= Beginning of Section =

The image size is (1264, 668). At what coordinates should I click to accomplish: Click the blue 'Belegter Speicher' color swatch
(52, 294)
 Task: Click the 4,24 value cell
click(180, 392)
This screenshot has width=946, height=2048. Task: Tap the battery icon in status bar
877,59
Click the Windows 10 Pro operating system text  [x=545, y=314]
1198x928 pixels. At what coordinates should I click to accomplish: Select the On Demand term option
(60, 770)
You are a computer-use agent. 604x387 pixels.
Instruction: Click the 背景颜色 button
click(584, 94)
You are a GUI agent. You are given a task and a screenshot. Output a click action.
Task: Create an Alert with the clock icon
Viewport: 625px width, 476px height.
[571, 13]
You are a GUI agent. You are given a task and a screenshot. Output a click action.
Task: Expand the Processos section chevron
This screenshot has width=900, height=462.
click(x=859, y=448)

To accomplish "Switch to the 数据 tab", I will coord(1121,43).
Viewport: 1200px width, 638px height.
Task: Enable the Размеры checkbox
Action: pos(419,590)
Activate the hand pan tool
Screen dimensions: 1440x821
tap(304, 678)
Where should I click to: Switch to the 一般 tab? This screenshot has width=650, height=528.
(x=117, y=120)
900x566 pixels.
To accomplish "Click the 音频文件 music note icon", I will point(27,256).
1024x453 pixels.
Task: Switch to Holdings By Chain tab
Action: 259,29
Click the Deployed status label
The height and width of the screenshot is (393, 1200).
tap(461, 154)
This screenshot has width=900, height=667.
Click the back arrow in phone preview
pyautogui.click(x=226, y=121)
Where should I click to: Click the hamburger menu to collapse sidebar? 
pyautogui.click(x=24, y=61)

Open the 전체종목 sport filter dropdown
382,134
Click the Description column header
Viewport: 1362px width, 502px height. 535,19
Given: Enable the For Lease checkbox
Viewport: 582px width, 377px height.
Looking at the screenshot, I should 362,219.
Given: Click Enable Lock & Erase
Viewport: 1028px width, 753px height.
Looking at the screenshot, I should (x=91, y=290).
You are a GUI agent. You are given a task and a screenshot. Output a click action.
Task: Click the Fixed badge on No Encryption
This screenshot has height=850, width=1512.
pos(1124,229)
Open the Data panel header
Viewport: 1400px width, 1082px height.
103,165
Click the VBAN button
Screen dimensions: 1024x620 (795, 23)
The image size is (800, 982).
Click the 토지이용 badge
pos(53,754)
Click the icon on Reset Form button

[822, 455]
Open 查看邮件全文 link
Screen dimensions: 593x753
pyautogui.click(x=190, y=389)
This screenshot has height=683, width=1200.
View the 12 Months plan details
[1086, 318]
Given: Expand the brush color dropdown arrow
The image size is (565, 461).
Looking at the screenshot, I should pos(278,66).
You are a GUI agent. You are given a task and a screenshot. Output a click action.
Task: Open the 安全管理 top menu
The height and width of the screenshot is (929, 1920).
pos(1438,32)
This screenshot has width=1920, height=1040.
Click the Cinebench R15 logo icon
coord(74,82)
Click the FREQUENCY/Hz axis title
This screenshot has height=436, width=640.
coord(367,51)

= End of Section =

- [WHAT YOU ARE ASKED TO DO] The full listing, retyped exactly, is the expected answer.

- [SOLVED EXERCISE]
The image size is (1264, 668). At what coordinates should I click to accomplish: Click the blue 'Belegter Speicher' color swatch
(52, 294)
 Task: Click the 4,24 value cell
click(180, 392)
This screenshot has width=946, height=2048. Task: Tap the battery icon in status bar
877,59
Click the Windows 10 Pro operating system text  [x=545, y=314]
1198x928 pixels. At what coordinates should I click to accomplish: Select the On Demand term option
(60, 770)
You are a computer-use agent. 604x387 pixels.
Instruction: Click the 背景颜色 button
click(584, 94)
You are a GUI agent. You are given a task and a screenshot. Output a click action.
Task: Create an Alert with the clock icon
Viewport: 625px width, 476px height.
[571, 13]
You are a GUI agent. You are given a task and a screenshot. Output a click action.
Task: Expand the Processos section chevron
This screenshot has width=900, height=462.
click(x=859, y=448)

To accomplish "Switch to the 数据 tab", I will coord(1121,43).
Viewport: 1200px width, 638px height.
Task: Enable the Размеры checkbox
Action: pos(419,590)
Activate the hand pan tool
Screen dimensions: 1440x821
tap(304, 678)
Where should I click to: Switch to the 一般 tab? This screenshot has width=650, height=528.
(x=117, y=120)
900x566 pixels.
To accomplish "Click the 音频文件 music note icon", I will point(27,256).
1024x453 pixels.
Task: Switch to Holdings By Chain tab
Action: 259,29
Click the Deployed status label
The height and width of the screenshot is (393, 1200).
tap(461, 154)
This screenshot has width=900, height=667.
Click the back arrow in phone preview
pyautogui.click(x=226, y=121)
Where should I click to: Click the hamburger menu to collapse sidebar? 
pyautogui.click(x=24, y=61)

Open the 전체종목 sport filter dropdown
382,134
Click the Description column header
Viewport: 1362px width, 502px height. 535,19
Given: Enable the For Lease checkbox
Viewport: 582px width, 377px height.
Looking at the screenshot, I should 362,219.
Given: Click Enable Lock & Erase
Viewport: 1028px width, 753px height.
Looking at the screenshot, I should (x=91, y=290).
You are a GUI agent. You are given a task and a screenshot. Output a click action.
Task: Click the Fixed badge on No Encryption
This screenshot has height=850, width=1512.
pos(1124,229)
Open the Data panel header
Viewport: 1400px width, 1082px height.
103,165
Click the VBAN button
Screen dimensions: 1024x620 (795, 23)
The image size is (800, 982).
Click the 토지이용 badge
pos(53,754)
Click the icon on Reset Form button

[822, 455]
Open 查看邮件全文 link
Screen dimensions: 593x753
pyautogui.click(x=190, y=389)
This screenshot has height=683, width=1200.
View the 12 Months plan details
[1086, 318]
Given: Expand the brush color dropdown arrow
The image size is (565, 461).
Looking at the screenshot, I should pos(278,66).
You are a GUI agent. You are given a task and a screenshot. Output a click action.
Task: Open the 安全管理 top menu
The height and width of the screenshot is (929, 1920).
pos(1438,32)
This screenshot has width=1920, height=1040.
Click the Cinebench R15 logo icon
coord(74,82)
Click the FREQUENCY/Hz axis title
This screenshot has height=436, width=640.
coord(367,51)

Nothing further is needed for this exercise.